I am often struck by my own calmness in the face of the inevitable. Knowing what is to come, I continue to follow my usual routines. Maybe I find refuge in them.
   I get up in the morning, I go to work, I go home in the late afternoon, I enjoy whatever is on offer in the way of a social life during the evening, I go to bed, not always my own, I get up, and I go to work; which may involve going home first.
   Survival instinct also plays a part in my behaviour. For while I have identified one of The Successors by his intermittent data transmissions to others of his kind, I know that there are many more undetected others moving freely among we obsolete and soon-to-be-replaced human beings.
   It is well known that infiltration of the government, the civil service, the military, the police force and any other instruments of control has to be the first step in any take-over. 'They've got the guns but we've got the numbers'. While this may be true, Mr. Jim Morrison, expired popular musician, our inability to detect most of The Successors renders our numerical superiority meaningless. In fact

You Now Have 32 Unread Messages

Surrendering to the inevitable, at a token 19 seconds past his official starting time for the day, by the wall clock on his right, the writer began to WOT-rate his messages.
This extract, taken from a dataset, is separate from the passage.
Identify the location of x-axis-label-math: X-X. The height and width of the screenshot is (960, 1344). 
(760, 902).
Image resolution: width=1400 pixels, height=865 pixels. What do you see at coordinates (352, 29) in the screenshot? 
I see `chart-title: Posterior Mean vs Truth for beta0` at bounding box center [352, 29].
As usual, zero [is a waste of time] dominated and nobody had had anything particularly interesting to tell him during his absence from his normal working position - but that had not inhibited their urge to communicate.

Sometimes, the surveillance cameras are box-shaped, they turn and point, and they wear a red light as a warning that they are switched on and that anyone who can see the light is under observation.
   Sometimes, the boxes have a rounder, more organic shape, they wear colours which match their surroundings closely and their mechanisms for controlling the direction in which they are looking are internal. As a result, no one who views their exterior can be sure what they are inspecting at any given time. These 'Sneaky Pete' scanners, of course, do not wear a warning light.
    Neither do they show any indication of who owns the pair of eyes which is viewing the monitor screen linked to them. Is the owner of the eyes still human? Or a collaborator, willing or pressed? Or one of The Successors?
    This question is becoming increasingly irrelevant in our final days.
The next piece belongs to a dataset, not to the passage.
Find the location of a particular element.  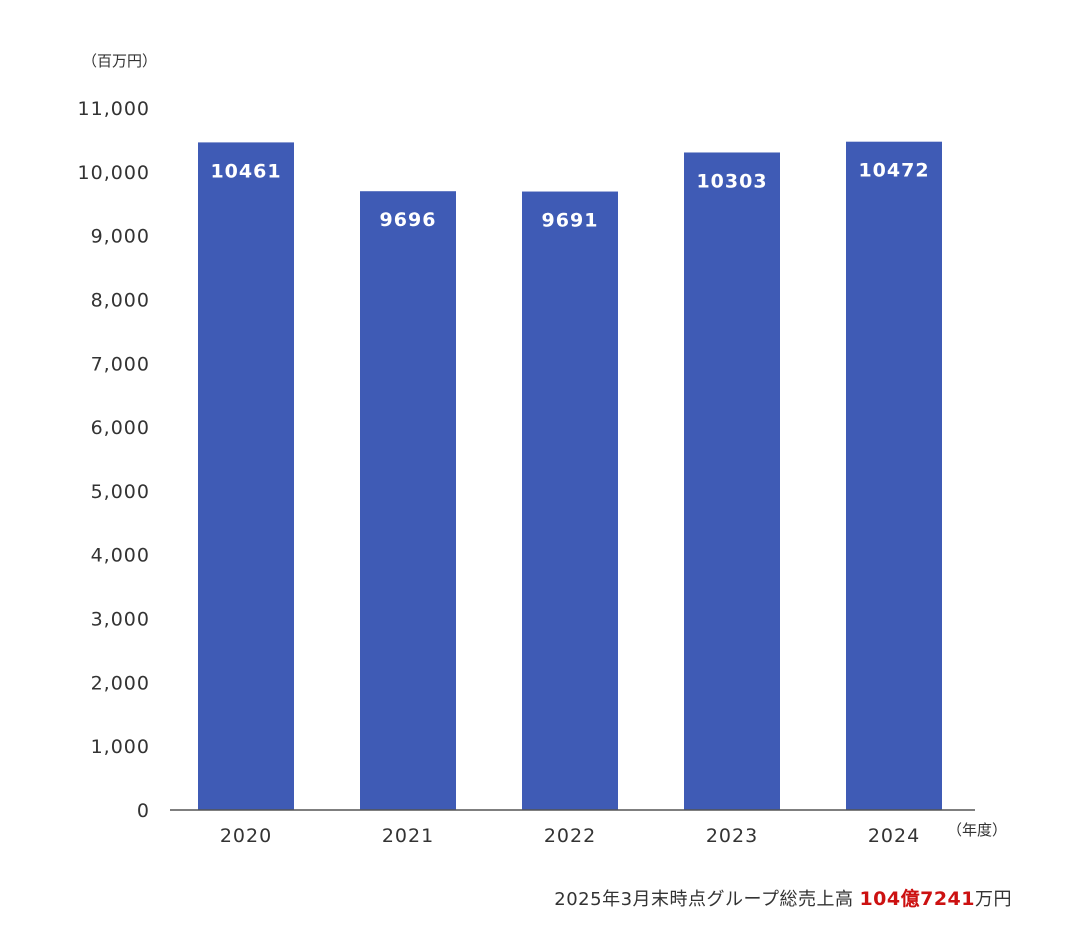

At lunchtime, Sally Lee headed for the outside world with the air of a woman with a mission - which was clearly not work-related.
    "Guess what? I've won the lottery."
    The writer looked up in surprise at the beam of delight on Jeff Boon's weathered face. The sports correspondent generally kept his in-office work time to below 20% and he had been catching a lot of sun recently.
    "But ...," Boon added.
    "It's only small-time because if it was big-time, we wouldn't see you for dust?" the writer divined.
    "Four numbers. Fifty quid."
    "Better than a slap in the eye with a wet fish. Are you buying me a drink, then?"
    "Only if you're buying me one back."

You Have 1 New Message

   "The feck!" said the writer. "I'm outa here."
    "What about your message?"
    "It'll still be there when I get back."
    "Not many people can do that," laughed Boon. "How did you get on with Jackie yesterday?" Boon added as they headed for the outside world. "Did she buy your lunch? Or did you buy hers?"
    "No," the writer told him.
    "Very fanciable, is our Jackie."
    "She's got a steady boyfriend called Graham. And getting involved with people you work with isn't usually a good idea."
    "Rules are made to be ignored."
    "And Jackie has some adverse connotations," the writer said with a shudder.
    "What, all that hard work in the archives? Tell you what," Boon added with a laugh, "you should get the Feck thinking you're having an affair with her. He'll never let you go down into the bowels of the building and be alone with her ever again."
    "Interesting thought," laughed the writer. "Zen and the Art of Office Politics. Might even work."